男は、豆を拾い上げ、恐る恐る口に運んだ。


「・・・う、うまいっ!」


咀嚼後、男の口から出た言葉。


虚ろな目が開いた今、本心と言うのに何の疑いがあろう。


男は、もう一つ豆を口に入れ、ビールを飲む。


「くぅ~ビールに合うなっ!」


ジョッキのビールを一気に流し込み、風呂上りのように上機嫌になった。



「おい、俺にもくれよ。」


隣のテーブルでビールを飲んでいたお客が男に言う。


「あぁ、食え食えっ!」


上機嫌の男は、お客に差し出す。


「・・・うまっ!」


隣のお客も肩を跳ねさせて、賛美した。


「こっちにもくれよ。」


「こっちだって。」


「俺にも。」


声に反応したのか、次々とお客達が集まってくる。


「うめぇ~!」


「ビールに合うぜっ!!」


「やべぇよっ!!」


お客達は、初めての味に興奮し、ビールを煽るスピードを上げた。


「まだ、有りますから、ゆっくり食べて下さいね。」


ユメは、そう言って、再びカウンターの中に戻り、枝豆の追加を作り始めた。








どれくらい時間が経っただろう。


酒場に、ザスカロスがやってきた。


「・・・・・・。」


ザスカロスは、酒場を人通り見渡し、カウンターに腰を下ろした。


「マスター、サングリアを頼む。」


「あぁ。」


「今日は、随分賑やかだなぁ。」


「ユメが新メニューを作ってくれたんでね。いつも帰る時間の御客も、腰を上げないんだ。」


「ユメ、効果はスゴイなぁ。」


「あぁ、ソニアといい、新しい看板娘が出来て、良いことだよ。」


「そうか・・・そう言えば、肝心のユメの姿が見えないが・・・。」


「倉庫に、材料を取りに行ったよ。追加の注文が後を絶たないんでね。」



「ビール、バンザイッ!」


「枝豆最高~!!」


殆どのお客が酒をビールに変え、枝豆の皿を片手に飲んでいる。


「・・・・・・。」


ザスカロスは、そんなお客達を見ながら、


「(平和だなぁ・・・。)」


と、思うのであった。


その日、枝豆効果もあってか、いつもよりビールのはけが良く、予備の在庫を残し、後はすべて客の腹に収まってしまったのだった。






「ザスカロス、サングリアだ。

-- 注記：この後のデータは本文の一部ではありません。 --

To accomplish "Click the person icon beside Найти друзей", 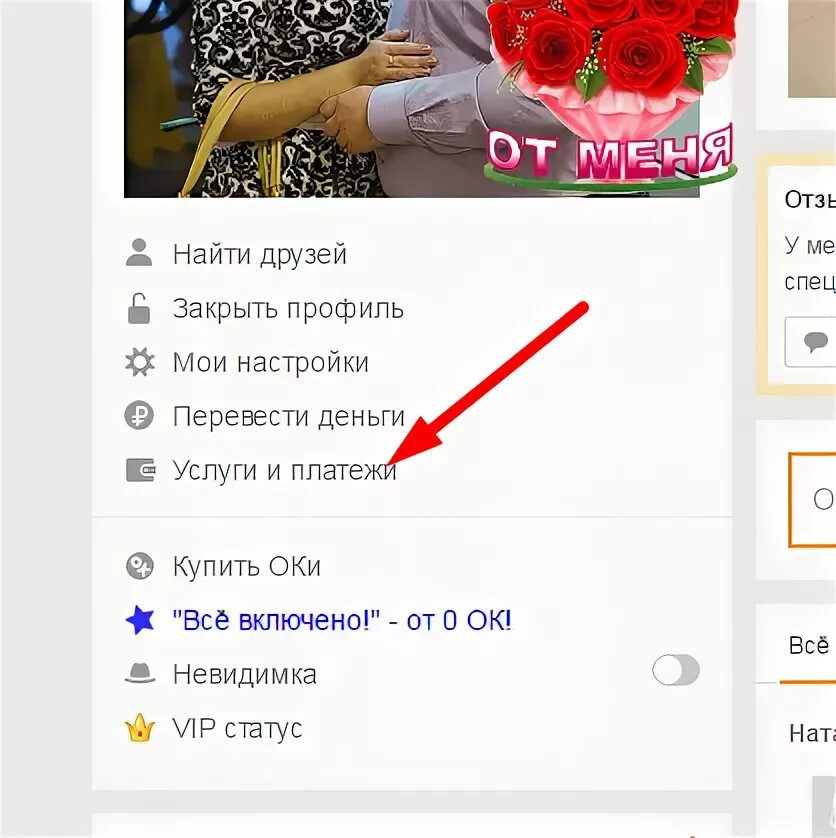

」


「ありがとう。」


 〝ビキッ″


「っ!?」


ザスカロスがグラスを取ろうと手を伸ばすと、グラスにヒビが入った。


誰も手を触れていないのに。


「マスター・・・。」


ザスカロスは、細い眼を開き、マスターの顔を見る。



「マーシーだな・・・。」


マスターは静かに言った。


「・・・やられたのか?」


「いや、だが、怪我はしたかもな・・・。」


「・・・マーシーは、無事なのか?」


ザスカロスは、恐る恐るマスターに尋ねる。


「・・・あぁ。」


マスターは、洗い場の中に沈んでいたグラスをすくい上げ、短く答えた。


「そうか・・・。」


『無事』と言われて、ザスカロスは胸を撫でおろす。


「あいつも、そこまで柔じゃない。明日、必ず来るさ。」


グラスを見ながら、マスターは言う。


「・・・・・・。」


ザスカロスは、日々の入ったグラスに映る己の顔を見ていた。